> _Text under study_
◆ ◆ ◆
The Malagasy white-eye (Zosterops maderaspatanus) is a species of bird in the white-eye family, Zosteropidae. Found in Madagascar and Seychelles, its natural habitats are subtropical or tropical dry forests, subtropical or tropical moist lowland forests, subtropical or tropical mangrove forests, and subtropical or tropical moist montane forests.

==Taxonomy==
In 1760 the French zoologist Mathurin Jacques Brisson included a description of the Malagasy white-eye in his Ornithologie based on a specimen collected in Madagascar. He used the French name Le petit figuier de Madagascar and the Latin Ficedula Madagascariensis minor. Although Brisson coined Latin names, these do not conform to the binomial system and are not recognised by the International Commission on Zoological Nomenclature. When in 1766 the Swedish naturalist Carl Linnaeus updated his Systema Naturae for the twelfth edition, he added 240 species that had been previously described by Brisson. One of these was the Malagasy white-eye. Linnaeus included a brief description, coined the binomial name Motacilla maderaspatana and cited Brisson's work. Although Linnaeus gave the type locality as Madagascar he confusingly used the specific name maderaspatana which is Neo-Latin for Madras (now Chennai) in India. This species is now placed in the genus Zosterops that was introduced by the naturalists Nicholas Vigors and Thomas Horsfield in 1827.

Four subspecies are recognised:

- Z. m. aldabrensis Ridgway, 1894 – island of Aldabra (southwest Seychelles)
- Z. m. maderaspatanus (Linnaeus, 1766) – Madagascar and Glorioso Islands (off northwest Madagascar)
- Z. m. voeltzkowi Reichenow, 1905 – Europa Island (southwest Madagascar)
- Z. m. menaiensis Benson, 1969 – Cosmoledo Atoll and Astove Island (southwest Seychelles)

==Description==
This white-eye grows to a length of about 10 cm. The upperparts, wings and tail are a dark olive green, the throat is yellow and the breast and belly pale grey. The white eye ring is incomplete, there being a gap at the front of the reddish-brown eye. The upper mandible of the beak is black and the lower mandible is grey. The legs and feet are greyish-blue.
◆ ◆ ◆
List every subspecies named in the Malagasy white-eye text, with the place where each one is found.
◆ ◆ ◆
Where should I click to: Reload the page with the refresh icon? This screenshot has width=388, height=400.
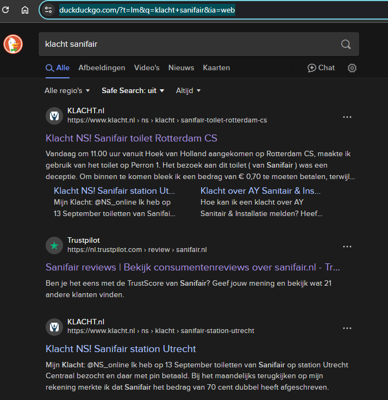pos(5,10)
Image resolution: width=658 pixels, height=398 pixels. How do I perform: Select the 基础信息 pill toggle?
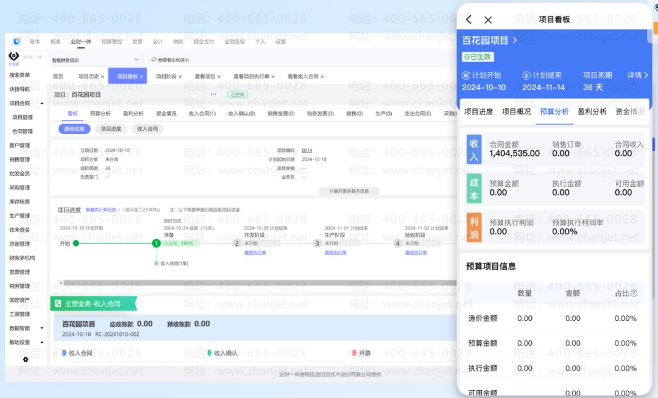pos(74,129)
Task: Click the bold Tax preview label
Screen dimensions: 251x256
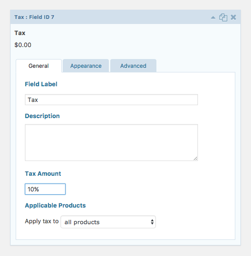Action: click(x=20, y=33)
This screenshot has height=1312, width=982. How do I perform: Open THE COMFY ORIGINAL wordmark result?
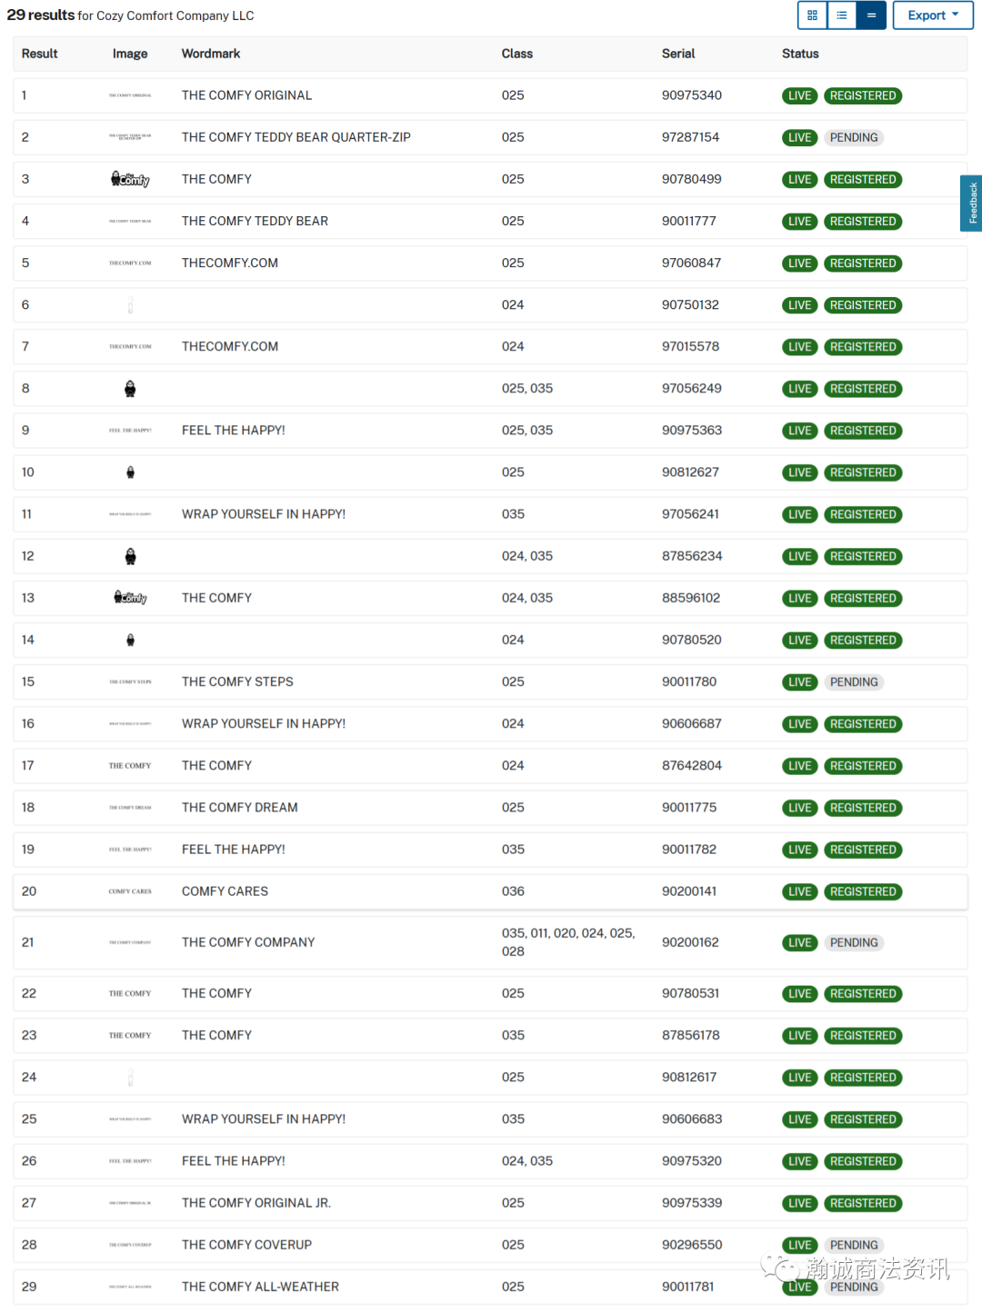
◆ ◆ ◆
> _Task answer_
- Z. m. aldabrensis: island of Aldabra (southwest Seychelles)
- Z. m. maderaspatanus: Madagascar and Glorioso Islands (off northwest Madagascar)
- Z. m. voeltzkowi: Europa Island (southwest Madagascar)
- Z. m. menaiensis: Cosmoledo Atoll and Astove Island (southwest Seychelles)